DAVIS, District Judge.

The applicant filed a petition for naturalization under the Act of July 2, 1940, 8 U.S.C.A. § 731 note, without a declaration of intention. The fact is that he arrived in the United States under the age of 16 years, and hence came within the purview of the Act.

The question, then, is whether the Act of July 2, 1940, was repealed by the Nationality Act of October 14,- 1940. 8 U. S.C.A. §§ 501-907.

The Nationality Act expressly repealed various other Acts relating to naturalization, but it did not in terms repeal the Act of July 2, 1940. This warrants the inference that the repeal of this statute was not intended.

If the repeal was effected, it was by implication. Such repeals are not falvored. However, if the Nationality Act is clearly inconsistent with the Act of July, 1940, then the later statute should be construed as having repealed the earlier statute. If the two cannot stand together, the one later in time should prevail. In addition to this being the usual rule, the Nationality Act provides that Acts in conflict with its provisions are repealed. 8 U.S.C.A. § 904.

The Nationality Act of October, 1940, does in several instances relieve applicants for citizenship of the duty of filing declarations of intention.

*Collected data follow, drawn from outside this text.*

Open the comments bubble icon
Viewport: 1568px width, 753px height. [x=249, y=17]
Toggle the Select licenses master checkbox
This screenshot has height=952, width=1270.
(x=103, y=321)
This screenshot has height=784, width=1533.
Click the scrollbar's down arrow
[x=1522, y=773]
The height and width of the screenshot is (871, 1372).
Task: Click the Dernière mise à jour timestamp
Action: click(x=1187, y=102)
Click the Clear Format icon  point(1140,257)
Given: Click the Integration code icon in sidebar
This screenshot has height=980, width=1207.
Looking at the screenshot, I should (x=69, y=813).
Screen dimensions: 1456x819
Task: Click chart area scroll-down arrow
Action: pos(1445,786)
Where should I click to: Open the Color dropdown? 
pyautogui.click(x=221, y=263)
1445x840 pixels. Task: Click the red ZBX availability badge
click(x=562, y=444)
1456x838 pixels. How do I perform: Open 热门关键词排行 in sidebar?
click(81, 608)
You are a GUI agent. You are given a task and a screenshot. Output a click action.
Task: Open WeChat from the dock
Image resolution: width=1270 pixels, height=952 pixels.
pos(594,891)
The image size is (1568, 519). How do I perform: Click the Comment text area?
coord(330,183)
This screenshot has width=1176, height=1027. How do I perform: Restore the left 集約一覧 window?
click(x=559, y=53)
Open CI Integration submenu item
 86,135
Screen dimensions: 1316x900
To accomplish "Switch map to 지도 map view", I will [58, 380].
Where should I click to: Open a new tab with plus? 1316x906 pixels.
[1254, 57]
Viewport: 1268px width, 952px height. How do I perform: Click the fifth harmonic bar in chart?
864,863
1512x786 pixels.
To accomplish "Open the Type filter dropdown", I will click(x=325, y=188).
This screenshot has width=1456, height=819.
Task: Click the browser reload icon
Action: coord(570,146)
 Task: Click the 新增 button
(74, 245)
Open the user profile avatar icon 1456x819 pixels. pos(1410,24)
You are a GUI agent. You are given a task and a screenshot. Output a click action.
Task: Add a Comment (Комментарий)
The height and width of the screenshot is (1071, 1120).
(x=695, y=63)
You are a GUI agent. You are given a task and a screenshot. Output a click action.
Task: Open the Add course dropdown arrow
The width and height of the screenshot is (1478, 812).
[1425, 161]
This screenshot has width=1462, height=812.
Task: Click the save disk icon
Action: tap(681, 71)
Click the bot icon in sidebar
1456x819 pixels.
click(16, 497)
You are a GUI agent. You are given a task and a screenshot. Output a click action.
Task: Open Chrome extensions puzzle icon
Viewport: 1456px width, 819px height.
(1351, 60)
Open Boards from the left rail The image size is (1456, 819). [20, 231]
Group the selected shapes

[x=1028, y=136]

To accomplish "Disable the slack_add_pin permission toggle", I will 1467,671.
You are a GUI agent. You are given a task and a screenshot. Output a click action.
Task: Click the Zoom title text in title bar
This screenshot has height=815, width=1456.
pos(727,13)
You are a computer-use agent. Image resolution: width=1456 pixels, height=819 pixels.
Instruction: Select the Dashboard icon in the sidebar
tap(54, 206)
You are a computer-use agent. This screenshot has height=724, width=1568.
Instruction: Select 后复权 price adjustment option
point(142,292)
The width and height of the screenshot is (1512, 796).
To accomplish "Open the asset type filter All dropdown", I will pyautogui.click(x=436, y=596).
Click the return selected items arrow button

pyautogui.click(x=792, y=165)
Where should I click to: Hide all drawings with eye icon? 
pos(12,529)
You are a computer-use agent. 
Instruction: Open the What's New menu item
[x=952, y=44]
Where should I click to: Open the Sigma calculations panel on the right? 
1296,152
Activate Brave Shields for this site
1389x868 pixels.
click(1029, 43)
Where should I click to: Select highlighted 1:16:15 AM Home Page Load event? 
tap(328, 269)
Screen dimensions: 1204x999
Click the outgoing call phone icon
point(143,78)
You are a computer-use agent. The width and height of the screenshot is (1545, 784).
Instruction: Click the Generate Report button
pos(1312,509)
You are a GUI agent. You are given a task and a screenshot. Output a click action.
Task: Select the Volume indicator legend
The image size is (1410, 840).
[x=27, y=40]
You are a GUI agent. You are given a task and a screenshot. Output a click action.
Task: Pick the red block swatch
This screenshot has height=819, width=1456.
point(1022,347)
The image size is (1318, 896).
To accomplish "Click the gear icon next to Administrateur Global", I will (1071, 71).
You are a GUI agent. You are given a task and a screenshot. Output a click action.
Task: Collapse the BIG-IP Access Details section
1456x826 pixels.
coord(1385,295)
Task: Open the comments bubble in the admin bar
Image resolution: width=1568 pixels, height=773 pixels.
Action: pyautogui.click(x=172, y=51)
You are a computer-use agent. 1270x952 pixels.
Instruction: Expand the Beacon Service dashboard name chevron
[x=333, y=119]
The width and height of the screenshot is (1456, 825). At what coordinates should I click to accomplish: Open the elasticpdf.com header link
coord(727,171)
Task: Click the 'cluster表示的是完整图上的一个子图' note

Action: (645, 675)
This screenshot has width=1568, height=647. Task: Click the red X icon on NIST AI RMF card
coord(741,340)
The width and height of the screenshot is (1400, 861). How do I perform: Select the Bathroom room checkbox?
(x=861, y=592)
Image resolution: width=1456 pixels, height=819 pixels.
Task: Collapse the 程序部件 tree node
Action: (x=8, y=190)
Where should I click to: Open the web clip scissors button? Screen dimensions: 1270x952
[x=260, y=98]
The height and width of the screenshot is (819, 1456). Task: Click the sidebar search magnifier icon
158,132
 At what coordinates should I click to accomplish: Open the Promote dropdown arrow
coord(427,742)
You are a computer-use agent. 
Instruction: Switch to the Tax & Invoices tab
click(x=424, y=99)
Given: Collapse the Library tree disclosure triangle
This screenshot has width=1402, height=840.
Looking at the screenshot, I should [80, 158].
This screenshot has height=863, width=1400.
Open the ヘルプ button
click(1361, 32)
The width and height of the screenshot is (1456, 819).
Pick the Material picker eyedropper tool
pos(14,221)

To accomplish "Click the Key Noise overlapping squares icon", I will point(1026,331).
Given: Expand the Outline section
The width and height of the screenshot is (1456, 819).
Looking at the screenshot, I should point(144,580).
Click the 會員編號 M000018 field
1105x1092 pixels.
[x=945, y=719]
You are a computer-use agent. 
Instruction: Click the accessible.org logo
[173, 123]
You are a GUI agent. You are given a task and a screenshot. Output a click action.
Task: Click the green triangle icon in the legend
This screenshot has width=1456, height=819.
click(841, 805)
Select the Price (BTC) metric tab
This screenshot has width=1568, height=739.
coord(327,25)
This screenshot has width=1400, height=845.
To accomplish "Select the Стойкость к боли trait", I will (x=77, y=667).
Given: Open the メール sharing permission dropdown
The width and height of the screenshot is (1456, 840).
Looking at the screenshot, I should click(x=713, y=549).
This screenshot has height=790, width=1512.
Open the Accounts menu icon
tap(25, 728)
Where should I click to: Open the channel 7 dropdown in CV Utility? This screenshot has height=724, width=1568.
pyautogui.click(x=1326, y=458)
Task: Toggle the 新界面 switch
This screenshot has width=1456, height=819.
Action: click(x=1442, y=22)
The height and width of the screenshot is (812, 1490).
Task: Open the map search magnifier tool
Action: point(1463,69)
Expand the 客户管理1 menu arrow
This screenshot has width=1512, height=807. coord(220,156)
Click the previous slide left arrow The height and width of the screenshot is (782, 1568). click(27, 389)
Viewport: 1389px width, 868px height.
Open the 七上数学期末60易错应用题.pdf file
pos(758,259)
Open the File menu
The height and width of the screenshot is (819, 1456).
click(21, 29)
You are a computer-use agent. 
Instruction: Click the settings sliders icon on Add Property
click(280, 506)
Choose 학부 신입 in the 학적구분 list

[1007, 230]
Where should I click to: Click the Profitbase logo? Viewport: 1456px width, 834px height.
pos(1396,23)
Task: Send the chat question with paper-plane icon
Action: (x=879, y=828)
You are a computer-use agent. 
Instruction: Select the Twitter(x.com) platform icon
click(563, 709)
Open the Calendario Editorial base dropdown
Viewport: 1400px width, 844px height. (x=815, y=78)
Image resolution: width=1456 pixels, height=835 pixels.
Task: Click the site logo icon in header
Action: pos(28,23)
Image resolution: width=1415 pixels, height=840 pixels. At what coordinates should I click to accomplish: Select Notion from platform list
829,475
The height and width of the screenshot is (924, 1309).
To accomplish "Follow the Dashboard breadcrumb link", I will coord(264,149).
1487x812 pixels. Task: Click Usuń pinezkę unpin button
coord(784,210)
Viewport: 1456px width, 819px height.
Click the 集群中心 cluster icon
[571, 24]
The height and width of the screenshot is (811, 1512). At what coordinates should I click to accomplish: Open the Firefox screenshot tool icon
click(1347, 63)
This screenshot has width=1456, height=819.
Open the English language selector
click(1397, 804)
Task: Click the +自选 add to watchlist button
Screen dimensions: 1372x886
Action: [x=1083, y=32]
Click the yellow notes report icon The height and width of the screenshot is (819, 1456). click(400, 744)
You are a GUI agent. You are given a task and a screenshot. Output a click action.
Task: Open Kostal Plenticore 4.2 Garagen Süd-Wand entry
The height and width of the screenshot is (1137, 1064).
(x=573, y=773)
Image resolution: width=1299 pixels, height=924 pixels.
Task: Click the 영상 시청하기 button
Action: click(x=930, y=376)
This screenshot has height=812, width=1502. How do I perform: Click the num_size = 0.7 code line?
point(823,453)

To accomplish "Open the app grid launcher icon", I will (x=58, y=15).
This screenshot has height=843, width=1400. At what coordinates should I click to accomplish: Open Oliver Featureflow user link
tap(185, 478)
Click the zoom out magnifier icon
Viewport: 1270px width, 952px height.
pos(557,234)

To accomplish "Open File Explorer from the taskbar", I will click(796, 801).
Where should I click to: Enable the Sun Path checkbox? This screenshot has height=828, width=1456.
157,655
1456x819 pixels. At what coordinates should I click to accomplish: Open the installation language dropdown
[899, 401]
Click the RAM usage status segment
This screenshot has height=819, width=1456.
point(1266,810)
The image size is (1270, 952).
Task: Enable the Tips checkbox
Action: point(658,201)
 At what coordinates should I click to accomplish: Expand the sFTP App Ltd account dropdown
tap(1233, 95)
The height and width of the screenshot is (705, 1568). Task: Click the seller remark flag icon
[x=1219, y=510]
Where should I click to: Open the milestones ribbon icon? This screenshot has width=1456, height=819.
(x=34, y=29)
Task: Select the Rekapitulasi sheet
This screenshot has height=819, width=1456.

It carries no provision to the effect that such a declaration shall be required in every instance, except in the ones mentioned in that particular Act.

Therefore the Act of July, 1940, is not in conflict either in letter or purpose with *775the Nationality Act. The two can at the same time be effective. The Court cannot say that the former Act has been repealed.

The prayer of the petition for naturalization is granted. The applicant may take "the oath.